Stored items:
◆ ◆ ◆

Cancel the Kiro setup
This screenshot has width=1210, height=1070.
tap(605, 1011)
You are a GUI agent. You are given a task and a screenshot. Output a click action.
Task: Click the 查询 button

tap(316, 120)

◆ ◆ ◆

◆ **WORK REQUIRED**
Output the entries above in their entirety, exactly as written.

◆ **OUTPUT OF THE TASK**
Cancel the Kiro setup
This screenshot has width=1210, height=1070.
tap(605, 1011)
You are a GUI agent. You are given a task and a screenshot. Output a click action.
Task: Click the 查询 button

tap(316, 120)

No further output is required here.